Europe's new energy frontier
Europe is about to acquire a new major oil and gas province: the Levant Basin. In this region in the Eastern Mediterranean the world's two largest deepwater gas discoveries were made in 2009 and 2010. More exploration is underway. But it is too soon to start cheering; players in this new energy frontier have to address formidable challenges - complex regional geopolitics, huge technical and financial requirements, and the lack of a stable regulatory and fiscal framework.
|The Levant Basin in the Eastern Mediterranean (Source: United States Geological Survey)|
The Nile Delta Basin offshore Egypt has long been known as a significant source of gas and oil. According to a May 2010 assessment of the U.S. Geological Survey (USGS), two regions of this 250,000 square km basin, the Nile Cone and the Nile Margin Reservoirs, contain undiscovered technically recoverable reserves of 6,321 billion cubic meters (bcm) of gas and 1.8 billion barrels of oil. According to the U.S. Energy Information Administration (EIA), Egypt already has proven reserves of 1,670 bcm of gas (the 2011 BP Energy Review puts Egypt’s reserves higher at 2,200 bcm). This has allowed the country to become a gas exporter, comparable to a country like Norway. (Note that technically recoverable reserves are not the same as proven reserves of course.)
The Coming of Leviathan
However, until recently, before 2008, few had seriously considered the adjacent Levant Basin, an 83,000 square km region northeast of the Nile Delta Basin, as a potential major oil and gas reservoir. There had been some promising signs. Thus, in 1999, the relatively small Mari-B gas field, which initially had 35 bcm of proven gas reserves, was discovered offshore Israel by a consortium led by US oil and gas company Noble Energy. Mari-B started producing in 2004. The same year, British Gas hit on the Gaza Marine field offshore Gaza.
For the rest nothing much seemed to be happening in the region. There may have been a good reason for that. Although Mari-B had contributed to the development of a gas market in Israel, the Israeli government froze offshore exploration activity between 2000 and 2006. According to a recent article in Offshore magazine, this freeze was intended to give the government the time to amend its regulations, which dated back to the 1950s, and to raise production royalties. Once exploration was allowed again, activity slowly re-started offshore Israel by small local and foreign independents. They had several targets, among them a field called Tamar.

§ **DATA EXCERPT**
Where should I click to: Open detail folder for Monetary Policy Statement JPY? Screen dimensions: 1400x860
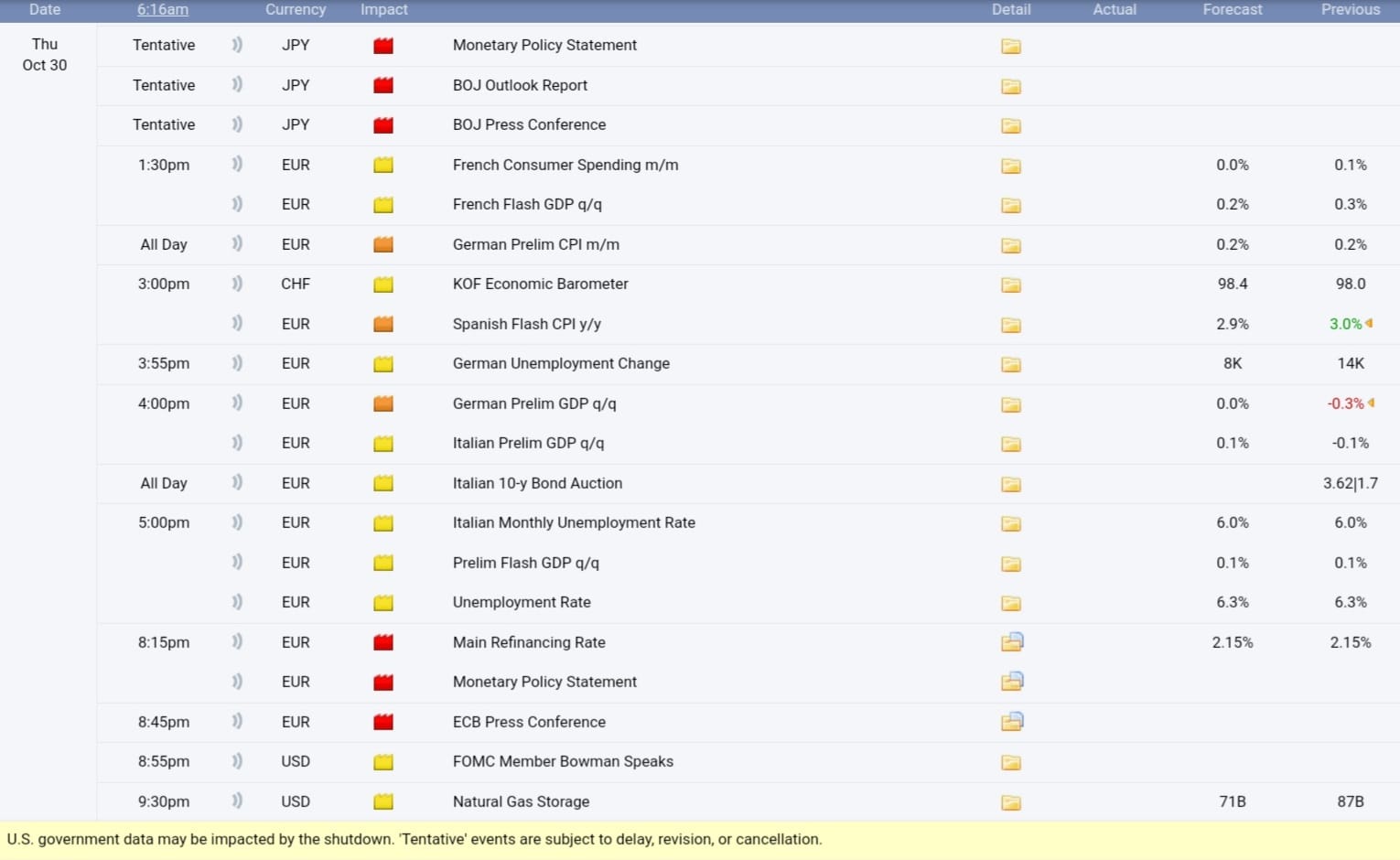click(1010, 46)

§ **OBJECTIVES**
[A] In the piece on Europe's new energy frontier, why did the Israeli government freeze offshore exploration from 2000 to 2006? Answer in one to three sentences.
[B] Extend the piece on Europe's new energy frontier in the Eastern Mediterranean, picking up right after its last sentence.

§ **TASK ANSWERS**
[A] The freeze gave the government time to update its offshore rules, which dated back to the 1950s. It also let the government raise production royalties.

[B]
In 2009 came the breakthrough: Noble Energy announced that Tamar was confirmed as a major gas field. With an estimated 238 bcm of in-place gas resources it was the largest deepwater discovery in the world for that year. Tamar was followed by the smaller Dalit discovery – 14.2 bcm, closer to the coast, again by a consortium led by Noble Energy. Then, at the end of 2010, Leviathan was announced – the new field, located 130 km west of Haifa (in Israel), contains an estimated 453 bcm of gross mean gas resources.
Leviathan, discovered by a consortium led by the same Noble Energy, is the world’s largest deepwater
|The significance of the recent discoveries goes far beyond their direct economic benefits. They will have a major impact on the already complex geopolitical landscape of the region - and on Europe's larger energy equation|
Tamar, Dalit and Leviathan have sparked an exploration frenzy offshore Israel. The next targets are called Gabriella, Myra, Samuel, Sara, and Shemen. Raising the stakes, USGS has estimated in a March 2010 report the undiscovered technically recoverable reserves of the Levant Basin at 3,465 bcm, equivalent to 55% of the undiscovered technically recoverable reserves of the neighboring Nile Delta Basin, as well as 1.7 billion barrels of oil – almost equal to those of the Nile Delta Basin.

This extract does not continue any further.